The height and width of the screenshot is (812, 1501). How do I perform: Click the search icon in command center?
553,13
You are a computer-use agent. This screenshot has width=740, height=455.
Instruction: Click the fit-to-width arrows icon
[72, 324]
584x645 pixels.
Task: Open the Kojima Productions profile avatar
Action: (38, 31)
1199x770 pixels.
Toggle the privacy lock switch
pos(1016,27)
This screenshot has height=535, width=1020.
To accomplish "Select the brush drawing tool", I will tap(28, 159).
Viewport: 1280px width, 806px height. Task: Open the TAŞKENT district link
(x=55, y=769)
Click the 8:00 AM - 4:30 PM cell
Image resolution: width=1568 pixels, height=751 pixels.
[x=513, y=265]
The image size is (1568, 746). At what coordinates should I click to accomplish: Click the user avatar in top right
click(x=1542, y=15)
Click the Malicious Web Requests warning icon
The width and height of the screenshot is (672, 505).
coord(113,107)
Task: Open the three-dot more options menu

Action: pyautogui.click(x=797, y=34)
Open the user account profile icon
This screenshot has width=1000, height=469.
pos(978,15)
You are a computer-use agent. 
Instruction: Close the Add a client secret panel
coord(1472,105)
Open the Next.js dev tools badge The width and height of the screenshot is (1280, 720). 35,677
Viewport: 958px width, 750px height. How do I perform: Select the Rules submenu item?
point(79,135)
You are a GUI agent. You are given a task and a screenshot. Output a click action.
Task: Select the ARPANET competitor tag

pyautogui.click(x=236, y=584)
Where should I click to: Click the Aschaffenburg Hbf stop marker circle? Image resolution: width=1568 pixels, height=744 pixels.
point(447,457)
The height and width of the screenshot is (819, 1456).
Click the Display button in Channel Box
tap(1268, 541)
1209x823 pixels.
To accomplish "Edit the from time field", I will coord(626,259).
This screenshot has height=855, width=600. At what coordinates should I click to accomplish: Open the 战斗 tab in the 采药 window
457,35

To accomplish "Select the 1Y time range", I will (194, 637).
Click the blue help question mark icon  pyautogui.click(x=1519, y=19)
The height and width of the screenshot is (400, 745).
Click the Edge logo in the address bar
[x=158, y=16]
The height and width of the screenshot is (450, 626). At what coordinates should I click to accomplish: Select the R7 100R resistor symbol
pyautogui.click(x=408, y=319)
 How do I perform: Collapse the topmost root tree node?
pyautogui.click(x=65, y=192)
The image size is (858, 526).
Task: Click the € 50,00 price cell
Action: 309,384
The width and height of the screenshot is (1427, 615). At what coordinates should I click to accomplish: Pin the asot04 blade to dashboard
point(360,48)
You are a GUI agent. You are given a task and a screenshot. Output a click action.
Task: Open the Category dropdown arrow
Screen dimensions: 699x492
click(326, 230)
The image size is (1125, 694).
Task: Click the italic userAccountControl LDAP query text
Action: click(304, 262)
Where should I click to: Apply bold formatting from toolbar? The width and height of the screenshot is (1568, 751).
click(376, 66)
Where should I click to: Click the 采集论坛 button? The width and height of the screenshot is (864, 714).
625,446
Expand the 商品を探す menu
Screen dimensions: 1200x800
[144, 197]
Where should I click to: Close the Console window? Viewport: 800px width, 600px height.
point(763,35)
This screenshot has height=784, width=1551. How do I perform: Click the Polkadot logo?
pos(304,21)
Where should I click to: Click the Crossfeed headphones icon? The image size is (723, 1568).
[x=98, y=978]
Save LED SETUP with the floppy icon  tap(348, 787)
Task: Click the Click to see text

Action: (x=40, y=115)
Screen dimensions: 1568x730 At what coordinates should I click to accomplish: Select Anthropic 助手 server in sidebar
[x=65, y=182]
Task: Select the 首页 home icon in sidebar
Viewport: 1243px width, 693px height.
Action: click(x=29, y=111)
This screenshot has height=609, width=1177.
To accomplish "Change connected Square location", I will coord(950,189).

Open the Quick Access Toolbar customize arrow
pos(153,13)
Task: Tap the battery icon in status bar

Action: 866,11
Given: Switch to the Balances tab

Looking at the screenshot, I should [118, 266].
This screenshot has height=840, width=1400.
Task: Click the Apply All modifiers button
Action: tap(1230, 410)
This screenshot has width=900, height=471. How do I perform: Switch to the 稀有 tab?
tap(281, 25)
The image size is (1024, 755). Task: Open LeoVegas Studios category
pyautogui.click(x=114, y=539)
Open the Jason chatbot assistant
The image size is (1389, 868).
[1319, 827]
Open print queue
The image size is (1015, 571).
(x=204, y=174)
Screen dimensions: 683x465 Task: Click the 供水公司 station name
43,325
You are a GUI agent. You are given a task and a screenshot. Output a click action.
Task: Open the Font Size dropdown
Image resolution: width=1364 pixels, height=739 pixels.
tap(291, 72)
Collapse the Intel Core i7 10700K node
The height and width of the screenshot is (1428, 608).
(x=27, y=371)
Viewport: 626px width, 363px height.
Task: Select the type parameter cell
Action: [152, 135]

> _WHAT THE TASK ASKS_
Copy the entries from the line containing "Screen dimensions: 1568x730" through the last line of the entries, both included, without changing anything.

> _RESPONSE TO THE TASK_
Screen dimensions: 1568x730 At what coordinates should I click to accomplish: Select Anthropic 助手 server in sidebar
[x=65, y=182]
Task: Select the 首页 home icon in sidebar
Viewport: 1243px width, 693px height.
Action: click(x=29, y=111)
This screenshot has height=609, width=1177.
To accomplish "Change connected Square location", I will coord(950,189).

Open the Quick Access Toolbar customize arrow
pos(153,13)
Task: Tap the battery icon in status bar

Action: 866,11
Given: Switch to the Balances tab

Looking at the screenshot, I should [118, 266].
This screenshot has height=840, width=1400.
Task: Click the Apply All modifiers button
Action: tap(1230, 410)
This screenshot has width=900, height=471. How do I perform: Switch to the 稀有 tab?
tap(281, 25)
The image size is (1024, 755). Task: Open LeoVegas Studios category
pyautogui.click(x=114, y=539)
Open the Jason chatbot assistant
The image size is (1389, 868).
[1319, 827]
Open print queue
The image size is (1015, 571).
(x=204, y=174)
Screen dimensions: 683x465 Task: Click the 供水公司 station name
43,325
You are a GUI agent. You are given a task and a screenshot. Output a click action.
Task: Open the Font Size dropdown
Image resolution: width=1364 pixels, height=739 pixels.
tap(291, 72)
Collapse the Intel Core i7 10700K node
The height and width of the screenshot is (1428, 608).
(x=27, y=371)
Viewport: 626px width, 363px height.
Task: Select the type parameter cell
Action: [152, 135]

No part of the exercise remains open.